Tareg Special Precautions

Patients with sodium- and/or volume depletion: In severely sodium-depleted and/or volume-depleted patients, such as those receiving high doses of diuretics, symptomatic hypotension may occur in rare cases after initiation of therapy with valsartan. Sodium and/or volume depletion should be corrected before starting treatment with valsartan, for example by reducing the diuretic dose.
If hypotension occurs, the patient should be placed in the supine position and, if necessary, given an I.V. infusion of normal saline. Treatment can be continued once blood pressure has been stabilized.
Patients with renal artery stenosis: Short-term administration of valsartan to twelve patients with reno-vascular hypertension secondary to unilateral renal artery stenosis did not induce any significant changes in renal hemodynamics, serum creatinine, or blood urea nitrogen (BUN). However, since other drugs that affect the renin-angiotensin-aldosterone-system (RAAS) may increase blood urea and serum creatinine in patients with bilateral and unilateral renal artery stenosis, monitoring of both parameters is recommended as a safety measure.
Patients with heart failure/post-myocardial infarction: Use of valsartan in patients with heart failure or post-myocardial infarction commonly results in some reduction in blood pressure, but discontinuation of valsartan therapy because of continuing symptomatic hypotension is not usually necessary provided dosing instructions are followed.
Caution should be observed when initiating therapy in patients with heart failure or post-myocardial infarction (see Dosage & Administration).
As a consequence, if the inhibition of the RAAS, changes in renal function may be anticipated in susceptible individuals. In patients with severe heart failure whose renal function may depend on the activity of RAAS, treatment with ACE inhibitors or angiotensin receptor antagonists has been associated with oliguria and/or progressive azotaemia and (rarely) acute renal failure and/or death. Evaluation of patients with heart failure or post-myocardial infarction should always include assessment of renal function.
In patients with heart failure, caution should be observed with the triple combination of an ACE inhibitor, a beta blocker and valsartan (see Pharmacology: Pharmacodynamics under Actions).
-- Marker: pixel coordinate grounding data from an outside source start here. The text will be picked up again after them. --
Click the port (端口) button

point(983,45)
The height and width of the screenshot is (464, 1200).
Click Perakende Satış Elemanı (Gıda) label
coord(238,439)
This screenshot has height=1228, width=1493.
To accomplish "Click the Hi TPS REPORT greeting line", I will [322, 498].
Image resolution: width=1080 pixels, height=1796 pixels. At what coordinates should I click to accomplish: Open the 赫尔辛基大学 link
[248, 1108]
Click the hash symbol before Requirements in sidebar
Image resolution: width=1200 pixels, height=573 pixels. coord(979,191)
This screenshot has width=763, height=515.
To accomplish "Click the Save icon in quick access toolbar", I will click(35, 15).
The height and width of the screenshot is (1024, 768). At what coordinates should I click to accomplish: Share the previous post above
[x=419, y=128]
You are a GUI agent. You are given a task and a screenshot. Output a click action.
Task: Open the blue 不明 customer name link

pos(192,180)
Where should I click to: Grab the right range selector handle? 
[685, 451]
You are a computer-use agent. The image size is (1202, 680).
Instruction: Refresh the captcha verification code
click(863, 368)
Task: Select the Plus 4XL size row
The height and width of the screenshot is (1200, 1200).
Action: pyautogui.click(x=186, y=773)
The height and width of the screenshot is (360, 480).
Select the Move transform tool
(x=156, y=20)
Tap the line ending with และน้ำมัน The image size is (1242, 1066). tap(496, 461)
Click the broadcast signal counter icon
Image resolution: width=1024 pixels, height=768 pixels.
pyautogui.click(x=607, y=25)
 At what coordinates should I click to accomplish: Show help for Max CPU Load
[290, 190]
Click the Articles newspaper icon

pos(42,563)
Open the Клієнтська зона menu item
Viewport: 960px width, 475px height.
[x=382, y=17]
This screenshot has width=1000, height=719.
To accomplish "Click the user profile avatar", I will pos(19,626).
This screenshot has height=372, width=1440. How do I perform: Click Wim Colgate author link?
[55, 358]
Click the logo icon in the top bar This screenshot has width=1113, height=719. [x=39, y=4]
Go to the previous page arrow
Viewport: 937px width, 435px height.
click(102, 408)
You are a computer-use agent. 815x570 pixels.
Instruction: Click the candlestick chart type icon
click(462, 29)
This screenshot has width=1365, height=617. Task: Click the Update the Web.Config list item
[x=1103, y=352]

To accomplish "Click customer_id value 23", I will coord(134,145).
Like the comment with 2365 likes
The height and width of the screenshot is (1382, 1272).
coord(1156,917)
Angioedema: Angioedema, including swelling of the larynx and glottis, causing airway obstruction and/or swelling of the face, lips, pharynx, and/or tongue has been reported in patients treated with valsartan; some of these patients previously experienced angioedema with other drugs including ACE inhibitors. Valsartan should be immediately discontinued in patients who develop angioedema, and valsartan should not be re-administered.
Dual blockade of the Renin-Angiotensin System (RAS): Caution is required while co-administering ARBs, including valsartan, with other agents blocking the RAS such as ACEIs or aliskiren (see Dual blockade of the RAS under Interactions).
Change of pharmaceutical form: Valsartan oral solution is not bioequivalent to the [solid form] formulation and patients should not be switched unless clinically essential. For dosing recommendations in this case, see Dosage & Administration.
Effects on ability to drive and use machines: Not applicable.
Patients with impaired renal function: No dosage adjustment is required for patients with renal impairment. However, no data is available for severe cases (creatinine clearance <10 mL/min), and caution is therefore advised.
The use of ARBs - including valsartan - or of ACEIs with aliskiren should be avoided in patients with severe renal impairment (GFR <30 mL/min) (see Dual blockade of the RAS under Interactions).
Patients with hepatic impairment: No dosage adjustment is required for patients with hepatic insufficiency. Valsartan is mostly eliminated unchanged in the bile, and patients with biliary obstructive disorders showed lower valsartan clearance (see Pharmacology: Pharmacokinetics under Actions). Particular caution should be exercised when administering valsartan to patients with biliary obstructive disorders.
Use in Children: Patients with impaired renal function: Use in pediatric patients with a glomerular filtration rate <30 mL/min/1.73 m² and pediatric patients undergoing dialysis has not been studied, therefore valsartan is not recommended in these patients. No dose adjustment is required for pediatric patients with a glomerular filtration rate of >30 mL/min/1.73 m² (see Pharmacology: Pharmacokinetics under Actions). Renal function and serum potassium should be closely monitored during treatment with valsartan. This applies particularly when valsartan is given in the presence of other conditions (e.g. fever, dehydration) likely to impair renal function.
Patients with impaired hepatic function: As in adults, particular caution should be exercised when administering valsartan to pediatric patients with biliary obstructive disorders (see Pharmacology: Pharmacokinetics under Actions). There is limited clinical experience with valsartan in pediatric patients with mild to moderate hepatic impairment.